His seat all was the way reclined as he pulled up to a small crowd waiting for a test ride.
No problem. He wasn’t really driving.
For a service named after a specter, a ride in a Phantom-operated vehicle isn’t particularly scary – even as the person in the driver’s seat goes minutes without touching the wheel.
With the vehicle being remotely controlled all the way from its Silicon Valley headquarters, the company took to downtown streets and the Sacramento State campus this week to give test rides to media members and stakeholders.
It’s not an autonomous vehicle, co-founder Elliot Katz points out, but it’s a system his company is implementing to be used as a backup as self-driving cars become a reality. Under current law, any company testing driverless vehicles on public roads needs to have a remote operator.
Test “driver” Jordan Sanders was in the driver’s seat as another form of backup during a Tuesday afternoon cruise through part of Sacramento State’s busy campus roads. But he didn’t put need to put his hands on the wheel once during the test drive.
While Sanders sat relaxed in a black Lincoln MKZ hybrid in Sacramento, a guy named Ben took over the steering wheel, gas and brake from Phantom’s headquarters in Mountain View after briefly introducing himself over speakerphone.
An array of black cameras and microphones mounted to the vehicle’s roof rack gave Ben all the information he needed to control the car in real time from 100 miles away.
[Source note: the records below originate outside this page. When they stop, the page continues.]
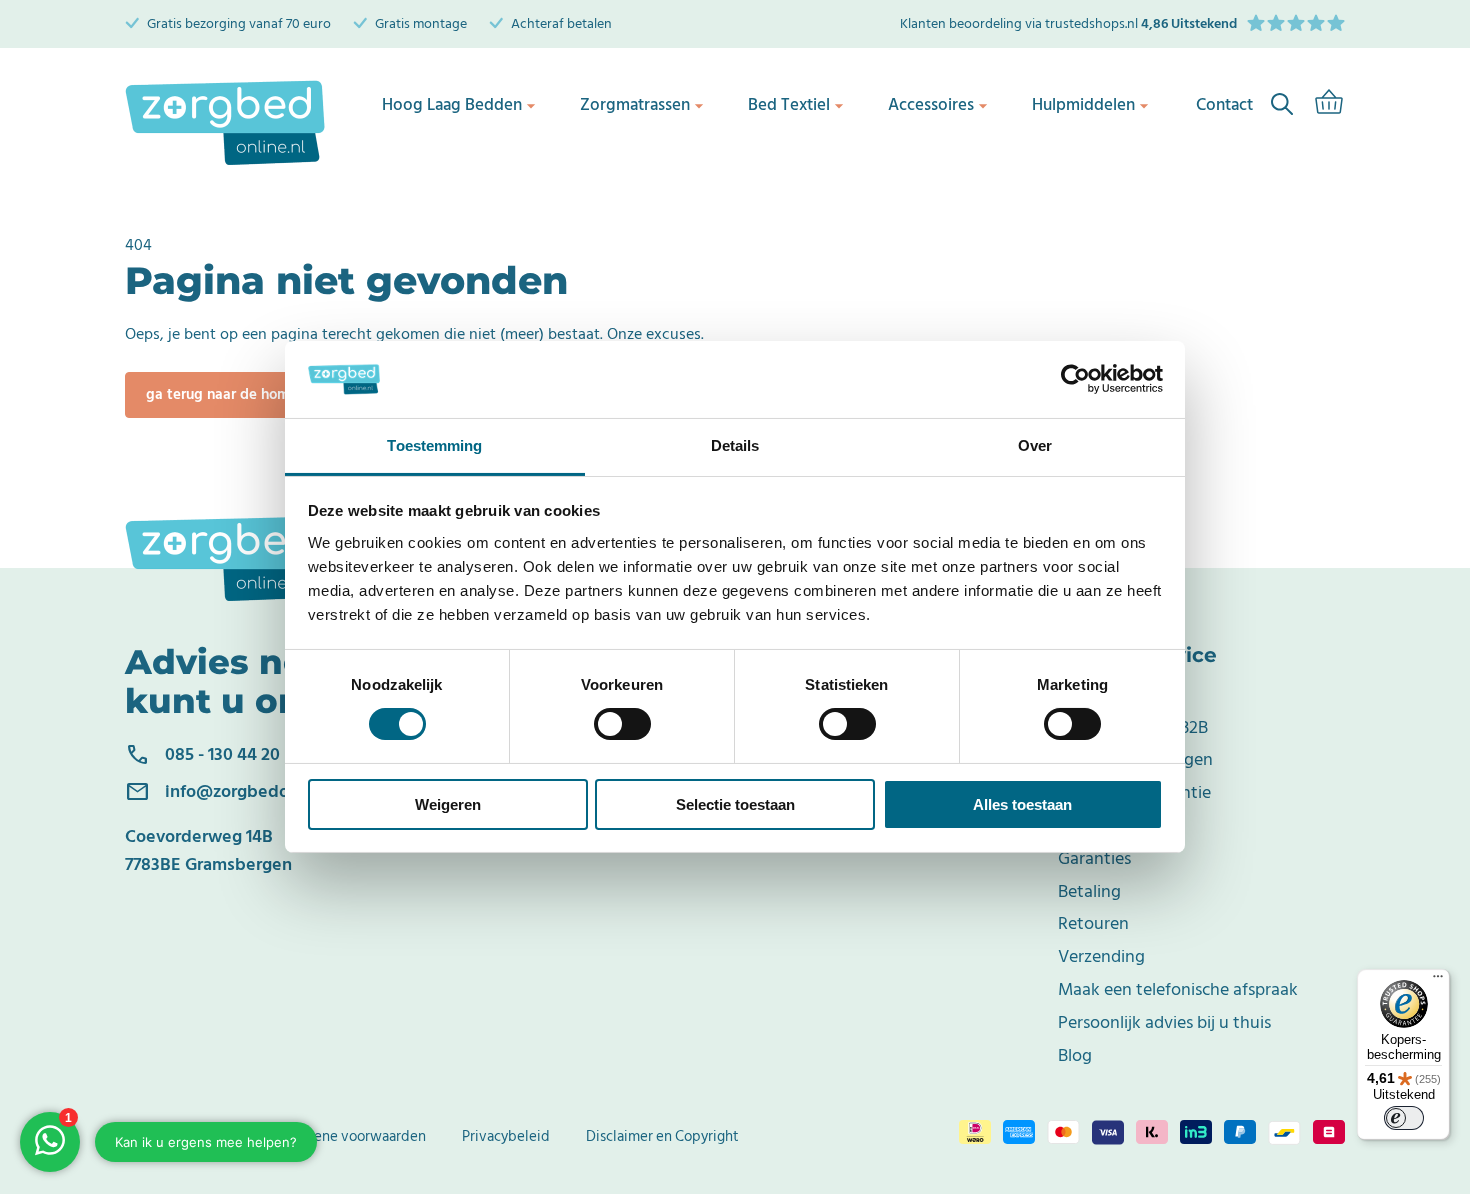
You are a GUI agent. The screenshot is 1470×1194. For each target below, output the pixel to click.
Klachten (1091, 825)
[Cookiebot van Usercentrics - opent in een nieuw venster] (1075, 379)
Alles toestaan (1022, 804)
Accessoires (931, 105)
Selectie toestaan (735, 804)
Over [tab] (1035, 445)
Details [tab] (735, 445)
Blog (1075, 1055)
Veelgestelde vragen (1135, 759)
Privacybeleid (506, 1136)
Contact (1089, 694)
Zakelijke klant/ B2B (1133, 727)
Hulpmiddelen (1083, 105)
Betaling (1089, 891)
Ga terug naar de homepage (239, 394)
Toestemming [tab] (434, 445)
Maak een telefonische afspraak (1178, 989)
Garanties (1094, 858)
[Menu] (1438, 981)
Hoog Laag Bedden (452, 105)
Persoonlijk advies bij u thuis (1164, 1022)
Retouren (1093, 923)
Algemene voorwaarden (349, 1136)
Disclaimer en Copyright (662, 1136)
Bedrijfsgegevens (180, 1136)
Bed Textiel (789, 105)
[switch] (622, 724)
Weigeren (448, 804)
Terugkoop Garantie (1134, 792)
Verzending (1101, 956)
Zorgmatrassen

Ben listened via live video and audio feed, taking control of the Lincoln using an interface Katz said has a steering wheel and pedals with the same feel as a real car. Ben was looking at a wall of monitors that gives him a wider view at the car’s surroundings than a regular driver could have.
The drive felt smooth and natural as Ben navigated through scores of student commuters, bicyclists, pedestrians and multiple roundabouts near the university’s J Street entrance.
Making the drive smooth, natural and safe is no easy feat, Katz said. In order for the video streaming process to be fast and seamless enough to allow for real-time remote driving, the internet connection needs to have as little lag as possible.
“That’s really the core of what we do, kind of our secret sauce, is having this very, very low-latency, high-bandwith connection and the ability to always remain connected,” Katz said. “We do that through bonding multiple cellular networks together.”
As Phantom Auto continues to develop, though, the person in the driver’s seat still has the power to override and take control if something goes awry.
Phantom is appropriately named; at a glance, it looks like the car’s being steered by a ghost.
“It is incredible,” said Sanders, the company’s director of business and operations. “It’s funny – for me, sometimes I forget to appreciate how cool it is.”
Katz said California’s capital city is the perfect location for test operations for Phantom, as the battle continues to persuade lawmakers and the general public to accept autonomous vehicles as the future. Katz noted humans are “terrible drivers,” crashing millions of times a year in the U.S.
Mayor Darrell Steinberg took a ride in a Phantom-controlled car Monday as it hit downtown city streets, the other part of town that’s been mapped to support remote operations.